HS: Representation is always part of our architectural thinking. Lines carry information. When they accumulate, they distill complexity into something legible. Accessibility matters—to students, to non-architects, to the public. This book is an extension of that ambition.

The Future of Public Space: Streets, Protests, and Evidence-Based Urban Change

The book ends with protest, events, and a speculative section that invites readers to rethink typologies and uses. What role should architects play in designing for these softer, temporal layers of public space?

HS: The city feels different after COVID. There are more dogs, more children, more street life. Despite everything, there’s a softness that’s emerged. Public space reflects that.

MM: The final section proposes reclaiming parts of streets—not unlike what we explored in Foreclosed. Streets are vast reserves of public land. Even reclaiming a portion could produce parks, green space, and amenities. These are speculative drawings, but grounded ones.
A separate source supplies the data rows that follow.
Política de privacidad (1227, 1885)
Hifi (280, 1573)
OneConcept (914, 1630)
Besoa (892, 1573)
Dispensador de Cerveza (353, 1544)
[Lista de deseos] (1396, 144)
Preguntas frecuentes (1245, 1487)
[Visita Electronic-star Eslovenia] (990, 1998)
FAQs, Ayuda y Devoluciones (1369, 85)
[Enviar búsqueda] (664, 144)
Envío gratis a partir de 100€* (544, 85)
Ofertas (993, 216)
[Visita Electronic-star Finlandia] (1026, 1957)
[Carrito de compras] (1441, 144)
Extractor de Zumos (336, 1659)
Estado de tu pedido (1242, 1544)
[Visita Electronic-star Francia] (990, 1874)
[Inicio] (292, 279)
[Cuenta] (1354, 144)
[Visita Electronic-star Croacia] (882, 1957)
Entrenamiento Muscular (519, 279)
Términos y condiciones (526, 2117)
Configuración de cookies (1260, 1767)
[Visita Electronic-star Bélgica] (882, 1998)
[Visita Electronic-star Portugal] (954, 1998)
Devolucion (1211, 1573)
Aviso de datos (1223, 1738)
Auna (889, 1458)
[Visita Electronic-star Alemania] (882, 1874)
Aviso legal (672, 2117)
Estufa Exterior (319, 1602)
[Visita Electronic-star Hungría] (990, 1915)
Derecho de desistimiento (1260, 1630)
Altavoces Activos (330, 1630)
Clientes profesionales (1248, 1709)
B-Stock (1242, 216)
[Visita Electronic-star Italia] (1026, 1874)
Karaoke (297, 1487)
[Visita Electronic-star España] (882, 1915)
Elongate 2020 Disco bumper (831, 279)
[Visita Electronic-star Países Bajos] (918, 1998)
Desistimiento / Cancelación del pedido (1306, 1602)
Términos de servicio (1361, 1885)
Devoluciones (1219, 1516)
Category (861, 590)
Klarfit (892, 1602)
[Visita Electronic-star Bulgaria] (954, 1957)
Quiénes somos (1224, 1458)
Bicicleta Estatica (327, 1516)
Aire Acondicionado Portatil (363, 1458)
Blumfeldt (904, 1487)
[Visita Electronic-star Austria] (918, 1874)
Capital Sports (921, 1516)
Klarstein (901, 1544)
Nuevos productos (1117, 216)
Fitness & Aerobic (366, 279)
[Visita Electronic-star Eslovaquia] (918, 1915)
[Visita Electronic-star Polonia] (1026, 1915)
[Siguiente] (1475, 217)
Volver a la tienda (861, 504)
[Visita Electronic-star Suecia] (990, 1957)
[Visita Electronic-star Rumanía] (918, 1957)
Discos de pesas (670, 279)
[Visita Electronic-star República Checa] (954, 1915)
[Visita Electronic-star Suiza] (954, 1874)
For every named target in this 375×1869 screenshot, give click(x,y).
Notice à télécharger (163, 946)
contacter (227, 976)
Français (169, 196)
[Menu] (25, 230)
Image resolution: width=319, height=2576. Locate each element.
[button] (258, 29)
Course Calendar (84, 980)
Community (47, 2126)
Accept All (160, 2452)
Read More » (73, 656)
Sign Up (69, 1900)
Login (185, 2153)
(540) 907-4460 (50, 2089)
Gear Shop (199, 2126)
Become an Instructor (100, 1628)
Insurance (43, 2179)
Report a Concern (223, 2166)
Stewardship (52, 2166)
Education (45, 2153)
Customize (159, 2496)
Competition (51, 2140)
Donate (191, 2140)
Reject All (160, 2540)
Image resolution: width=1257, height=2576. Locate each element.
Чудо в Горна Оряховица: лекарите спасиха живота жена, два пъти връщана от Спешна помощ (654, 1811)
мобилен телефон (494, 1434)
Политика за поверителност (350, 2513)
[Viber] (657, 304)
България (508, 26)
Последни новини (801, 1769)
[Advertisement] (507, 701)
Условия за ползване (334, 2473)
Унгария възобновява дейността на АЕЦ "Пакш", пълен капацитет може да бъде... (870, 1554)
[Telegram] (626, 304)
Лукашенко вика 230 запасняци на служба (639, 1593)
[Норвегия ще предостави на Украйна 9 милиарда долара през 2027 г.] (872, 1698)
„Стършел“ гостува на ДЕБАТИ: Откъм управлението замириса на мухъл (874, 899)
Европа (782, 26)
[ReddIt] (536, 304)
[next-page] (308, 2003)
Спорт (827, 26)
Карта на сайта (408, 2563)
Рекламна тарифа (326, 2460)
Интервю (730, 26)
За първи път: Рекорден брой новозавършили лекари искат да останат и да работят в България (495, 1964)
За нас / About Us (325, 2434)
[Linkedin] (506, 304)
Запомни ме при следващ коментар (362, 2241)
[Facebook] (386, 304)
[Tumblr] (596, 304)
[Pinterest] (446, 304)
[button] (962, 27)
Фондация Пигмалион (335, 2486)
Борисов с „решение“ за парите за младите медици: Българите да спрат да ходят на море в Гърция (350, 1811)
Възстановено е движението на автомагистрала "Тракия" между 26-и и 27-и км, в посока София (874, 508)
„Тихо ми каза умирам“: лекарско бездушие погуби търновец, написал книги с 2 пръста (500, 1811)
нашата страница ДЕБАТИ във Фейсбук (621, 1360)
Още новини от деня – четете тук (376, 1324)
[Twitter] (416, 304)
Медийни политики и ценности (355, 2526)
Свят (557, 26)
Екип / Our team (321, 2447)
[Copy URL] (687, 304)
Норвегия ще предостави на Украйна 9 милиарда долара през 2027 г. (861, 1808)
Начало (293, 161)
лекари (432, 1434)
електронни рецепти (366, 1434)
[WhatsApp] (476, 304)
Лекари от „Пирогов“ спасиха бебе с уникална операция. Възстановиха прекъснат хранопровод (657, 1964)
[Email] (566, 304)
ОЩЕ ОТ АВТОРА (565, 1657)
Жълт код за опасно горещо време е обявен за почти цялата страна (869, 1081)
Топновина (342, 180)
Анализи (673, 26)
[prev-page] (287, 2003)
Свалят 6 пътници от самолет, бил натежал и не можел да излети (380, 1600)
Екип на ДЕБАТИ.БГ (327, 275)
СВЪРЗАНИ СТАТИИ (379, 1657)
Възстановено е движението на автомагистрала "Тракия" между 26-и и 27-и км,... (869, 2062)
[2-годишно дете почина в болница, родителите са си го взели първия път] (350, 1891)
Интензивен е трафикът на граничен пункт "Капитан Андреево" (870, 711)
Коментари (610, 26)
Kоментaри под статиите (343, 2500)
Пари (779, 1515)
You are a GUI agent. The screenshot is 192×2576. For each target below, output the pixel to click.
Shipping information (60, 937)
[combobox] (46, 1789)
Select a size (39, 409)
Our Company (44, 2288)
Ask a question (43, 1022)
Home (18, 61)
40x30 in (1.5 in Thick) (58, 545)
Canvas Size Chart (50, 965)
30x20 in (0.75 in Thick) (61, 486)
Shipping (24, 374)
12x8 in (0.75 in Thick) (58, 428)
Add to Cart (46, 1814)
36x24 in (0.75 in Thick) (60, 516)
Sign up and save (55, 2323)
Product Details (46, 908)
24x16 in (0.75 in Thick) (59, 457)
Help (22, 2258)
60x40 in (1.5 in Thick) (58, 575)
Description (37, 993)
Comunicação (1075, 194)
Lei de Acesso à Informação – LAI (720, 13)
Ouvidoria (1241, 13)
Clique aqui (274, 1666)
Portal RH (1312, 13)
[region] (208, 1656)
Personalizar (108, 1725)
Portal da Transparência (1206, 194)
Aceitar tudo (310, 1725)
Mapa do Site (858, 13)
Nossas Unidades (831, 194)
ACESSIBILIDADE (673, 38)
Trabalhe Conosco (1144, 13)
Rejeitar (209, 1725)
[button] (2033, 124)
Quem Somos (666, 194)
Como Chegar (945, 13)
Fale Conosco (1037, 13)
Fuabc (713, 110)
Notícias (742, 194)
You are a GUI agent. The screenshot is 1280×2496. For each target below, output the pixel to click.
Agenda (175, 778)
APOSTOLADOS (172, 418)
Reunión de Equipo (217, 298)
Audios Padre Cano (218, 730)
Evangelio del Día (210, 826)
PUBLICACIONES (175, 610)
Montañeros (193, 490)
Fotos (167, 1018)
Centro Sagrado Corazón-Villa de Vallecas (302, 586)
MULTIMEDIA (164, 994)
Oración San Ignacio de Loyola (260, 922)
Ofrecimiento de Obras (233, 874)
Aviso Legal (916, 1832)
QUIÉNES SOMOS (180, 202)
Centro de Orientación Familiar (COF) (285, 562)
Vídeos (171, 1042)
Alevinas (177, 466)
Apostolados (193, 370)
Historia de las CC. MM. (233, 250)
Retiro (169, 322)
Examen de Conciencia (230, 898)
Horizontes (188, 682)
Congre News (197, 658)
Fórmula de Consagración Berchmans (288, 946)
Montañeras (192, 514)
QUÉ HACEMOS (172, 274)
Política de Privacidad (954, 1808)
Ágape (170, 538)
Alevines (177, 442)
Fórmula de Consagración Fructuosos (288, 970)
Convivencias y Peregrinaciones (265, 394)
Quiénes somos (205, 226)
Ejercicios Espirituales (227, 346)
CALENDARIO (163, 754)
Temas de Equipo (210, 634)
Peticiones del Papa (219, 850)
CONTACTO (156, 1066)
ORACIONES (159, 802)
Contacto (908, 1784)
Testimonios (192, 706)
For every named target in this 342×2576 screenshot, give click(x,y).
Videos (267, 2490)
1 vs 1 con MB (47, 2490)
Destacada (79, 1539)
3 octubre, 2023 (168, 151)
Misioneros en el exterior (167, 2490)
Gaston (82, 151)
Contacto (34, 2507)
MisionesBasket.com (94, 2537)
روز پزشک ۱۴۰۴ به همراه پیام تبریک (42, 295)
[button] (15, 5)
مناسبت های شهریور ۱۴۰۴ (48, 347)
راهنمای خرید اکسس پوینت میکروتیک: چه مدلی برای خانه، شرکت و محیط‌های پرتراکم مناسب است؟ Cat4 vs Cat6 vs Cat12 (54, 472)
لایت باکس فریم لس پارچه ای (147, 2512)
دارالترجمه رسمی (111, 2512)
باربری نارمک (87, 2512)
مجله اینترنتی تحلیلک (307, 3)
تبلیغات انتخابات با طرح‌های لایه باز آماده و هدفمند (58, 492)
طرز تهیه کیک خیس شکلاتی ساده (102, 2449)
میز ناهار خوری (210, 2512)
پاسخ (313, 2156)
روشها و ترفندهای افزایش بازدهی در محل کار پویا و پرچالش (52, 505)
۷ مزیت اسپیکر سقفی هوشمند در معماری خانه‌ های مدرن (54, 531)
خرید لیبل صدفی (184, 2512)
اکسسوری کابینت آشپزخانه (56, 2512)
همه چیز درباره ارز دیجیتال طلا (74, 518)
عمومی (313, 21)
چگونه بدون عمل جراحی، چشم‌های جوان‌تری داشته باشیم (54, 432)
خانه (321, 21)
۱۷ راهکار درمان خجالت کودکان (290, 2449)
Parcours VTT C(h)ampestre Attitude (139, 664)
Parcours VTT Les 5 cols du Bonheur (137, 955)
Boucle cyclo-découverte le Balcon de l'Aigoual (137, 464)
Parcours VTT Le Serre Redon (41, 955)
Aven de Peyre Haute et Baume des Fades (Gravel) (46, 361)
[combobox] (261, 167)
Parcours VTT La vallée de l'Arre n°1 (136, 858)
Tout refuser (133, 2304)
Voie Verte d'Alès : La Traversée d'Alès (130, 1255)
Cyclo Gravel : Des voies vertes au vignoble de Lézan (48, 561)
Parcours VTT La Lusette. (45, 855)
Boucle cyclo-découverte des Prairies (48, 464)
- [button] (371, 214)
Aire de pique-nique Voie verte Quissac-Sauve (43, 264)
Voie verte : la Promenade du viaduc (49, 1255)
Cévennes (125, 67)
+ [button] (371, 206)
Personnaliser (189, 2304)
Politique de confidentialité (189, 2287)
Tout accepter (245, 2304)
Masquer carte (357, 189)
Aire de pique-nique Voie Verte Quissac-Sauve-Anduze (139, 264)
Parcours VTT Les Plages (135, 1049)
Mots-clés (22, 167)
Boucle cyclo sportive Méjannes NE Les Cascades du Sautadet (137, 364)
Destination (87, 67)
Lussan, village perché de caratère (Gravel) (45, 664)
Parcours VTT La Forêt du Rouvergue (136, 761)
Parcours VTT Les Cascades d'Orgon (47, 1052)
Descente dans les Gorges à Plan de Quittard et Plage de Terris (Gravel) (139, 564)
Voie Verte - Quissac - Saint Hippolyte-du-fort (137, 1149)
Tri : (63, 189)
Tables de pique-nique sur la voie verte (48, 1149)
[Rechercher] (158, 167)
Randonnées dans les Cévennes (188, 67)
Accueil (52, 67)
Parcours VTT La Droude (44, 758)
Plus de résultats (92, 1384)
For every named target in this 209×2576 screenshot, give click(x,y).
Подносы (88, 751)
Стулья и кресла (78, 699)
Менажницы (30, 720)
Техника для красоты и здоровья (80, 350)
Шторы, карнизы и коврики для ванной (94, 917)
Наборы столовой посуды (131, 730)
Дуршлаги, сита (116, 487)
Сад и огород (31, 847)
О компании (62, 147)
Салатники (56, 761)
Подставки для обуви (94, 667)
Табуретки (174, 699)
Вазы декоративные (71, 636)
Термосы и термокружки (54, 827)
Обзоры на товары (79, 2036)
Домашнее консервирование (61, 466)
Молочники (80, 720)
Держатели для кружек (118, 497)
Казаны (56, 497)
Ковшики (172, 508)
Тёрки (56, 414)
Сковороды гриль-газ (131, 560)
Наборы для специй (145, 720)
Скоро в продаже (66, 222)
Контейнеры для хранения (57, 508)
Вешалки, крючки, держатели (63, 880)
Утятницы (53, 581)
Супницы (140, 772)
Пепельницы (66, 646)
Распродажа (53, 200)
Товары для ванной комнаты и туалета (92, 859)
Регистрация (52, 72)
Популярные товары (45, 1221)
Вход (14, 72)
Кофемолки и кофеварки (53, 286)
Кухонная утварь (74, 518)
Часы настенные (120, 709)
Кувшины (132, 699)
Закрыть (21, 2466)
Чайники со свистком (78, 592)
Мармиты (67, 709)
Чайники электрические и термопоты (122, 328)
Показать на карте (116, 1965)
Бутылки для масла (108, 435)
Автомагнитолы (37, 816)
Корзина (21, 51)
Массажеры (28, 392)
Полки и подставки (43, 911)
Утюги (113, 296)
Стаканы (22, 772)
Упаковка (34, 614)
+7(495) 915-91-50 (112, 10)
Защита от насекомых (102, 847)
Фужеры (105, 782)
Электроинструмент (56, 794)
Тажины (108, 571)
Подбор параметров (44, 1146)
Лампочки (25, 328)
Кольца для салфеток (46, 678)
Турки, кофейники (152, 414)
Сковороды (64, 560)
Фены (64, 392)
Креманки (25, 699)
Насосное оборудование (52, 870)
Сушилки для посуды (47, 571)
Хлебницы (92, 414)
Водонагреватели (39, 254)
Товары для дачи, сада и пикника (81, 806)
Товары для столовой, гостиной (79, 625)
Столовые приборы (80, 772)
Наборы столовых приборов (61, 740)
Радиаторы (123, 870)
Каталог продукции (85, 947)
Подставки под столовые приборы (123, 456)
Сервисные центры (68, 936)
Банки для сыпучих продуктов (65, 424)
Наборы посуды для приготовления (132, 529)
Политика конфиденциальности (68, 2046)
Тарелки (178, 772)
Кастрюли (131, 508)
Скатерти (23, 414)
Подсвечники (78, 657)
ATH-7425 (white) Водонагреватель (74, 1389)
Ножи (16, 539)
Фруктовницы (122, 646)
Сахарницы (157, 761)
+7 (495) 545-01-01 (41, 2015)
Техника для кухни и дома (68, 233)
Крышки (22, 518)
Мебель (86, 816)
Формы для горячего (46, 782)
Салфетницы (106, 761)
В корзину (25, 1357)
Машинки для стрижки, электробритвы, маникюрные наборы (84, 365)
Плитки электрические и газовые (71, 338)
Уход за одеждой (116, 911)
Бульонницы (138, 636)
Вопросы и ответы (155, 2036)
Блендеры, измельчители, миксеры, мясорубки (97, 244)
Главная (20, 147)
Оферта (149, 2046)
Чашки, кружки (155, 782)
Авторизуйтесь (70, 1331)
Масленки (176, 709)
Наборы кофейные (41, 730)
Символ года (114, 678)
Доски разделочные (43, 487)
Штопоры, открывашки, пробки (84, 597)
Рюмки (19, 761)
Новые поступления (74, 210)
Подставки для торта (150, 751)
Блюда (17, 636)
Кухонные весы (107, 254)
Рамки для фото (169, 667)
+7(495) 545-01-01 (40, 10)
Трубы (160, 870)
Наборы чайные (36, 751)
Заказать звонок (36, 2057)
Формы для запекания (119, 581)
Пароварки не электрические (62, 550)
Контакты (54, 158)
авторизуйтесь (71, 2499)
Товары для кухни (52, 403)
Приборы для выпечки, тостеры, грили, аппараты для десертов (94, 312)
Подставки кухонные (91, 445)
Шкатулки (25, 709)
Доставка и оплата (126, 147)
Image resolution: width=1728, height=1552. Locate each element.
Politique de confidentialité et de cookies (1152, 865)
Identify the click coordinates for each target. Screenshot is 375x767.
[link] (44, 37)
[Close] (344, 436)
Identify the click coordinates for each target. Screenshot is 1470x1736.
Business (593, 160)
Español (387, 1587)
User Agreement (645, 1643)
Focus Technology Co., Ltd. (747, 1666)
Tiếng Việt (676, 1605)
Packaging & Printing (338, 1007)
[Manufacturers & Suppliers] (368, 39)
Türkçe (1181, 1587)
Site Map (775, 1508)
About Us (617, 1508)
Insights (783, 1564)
HS: Our system of blocks and lots is not immutable. Zoning, basements, flood maps—there are ways to rethink space responsibly. Community boards, originally health districts, could play a stronger role. Public space and public health are deeply intertwined.

What changed in your own understanding of public space after making this book?

HS: It heightened my awareness. Especially of sidewalks—who owns them, who maintains them, who moves through them. Public space is something we rush across without noticing, but it carries enormous social and historical weight. The book opened more questions than it answered.

MM: That’s exactly the point. Public space can’t be solved by one person or one book. It’s a collective conversation. We wanted to contribute to that—by framing issues, offering data, and imagining alternatives.